**TASK INPUTS**
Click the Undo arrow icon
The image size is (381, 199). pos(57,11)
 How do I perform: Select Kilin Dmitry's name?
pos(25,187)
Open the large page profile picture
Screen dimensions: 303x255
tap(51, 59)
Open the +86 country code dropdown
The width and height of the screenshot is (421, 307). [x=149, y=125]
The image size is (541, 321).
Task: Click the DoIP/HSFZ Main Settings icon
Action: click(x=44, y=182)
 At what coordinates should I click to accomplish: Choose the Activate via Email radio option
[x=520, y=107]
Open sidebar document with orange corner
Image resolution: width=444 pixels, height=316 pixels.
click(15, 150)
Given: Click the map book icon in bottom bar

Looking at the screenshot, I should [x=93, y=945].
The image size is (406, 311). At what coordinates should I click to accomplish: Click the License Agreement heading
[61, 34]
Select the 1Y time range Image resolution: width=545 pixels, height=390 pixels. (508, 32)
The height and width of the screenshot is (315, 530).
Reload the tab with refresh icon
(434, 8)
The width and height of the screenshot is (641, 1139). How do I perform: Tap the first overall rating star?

**OBJECTIVE**
Set out the lines of the items above as a Markdown table with the columns Row and Line, numbering each row and leaving out blank lines. Begin at the line that contains "Given: Click the map book icon in bottom bar" and stop after the last line of the items.

**EXERCISE ANSWER**
| Row | Line |
|---|---|
| 1 | Given: Click the map book icon in bottom bar |
| 2 | Looking at the screenshot, I should [x=93, y=945]. |
| 3 | The image size is (406, 311). At what coordinates should I click to accomplish: Click the License Agreement heading |
| 4 | [61, 34] |
| 5 | Select the 1Y time range Image resolution: width=545 pixels, height=390 pixels. (508, 32) |
| 6 | The height and width of the screenshot is (315, 530). |
| 7 | Reload the tab with refresh icon |
| 8 | (434, 8) |
| 9 | The width and height of the screenshot is (641, 1139). How do I perform: Tap the first overall rating star? |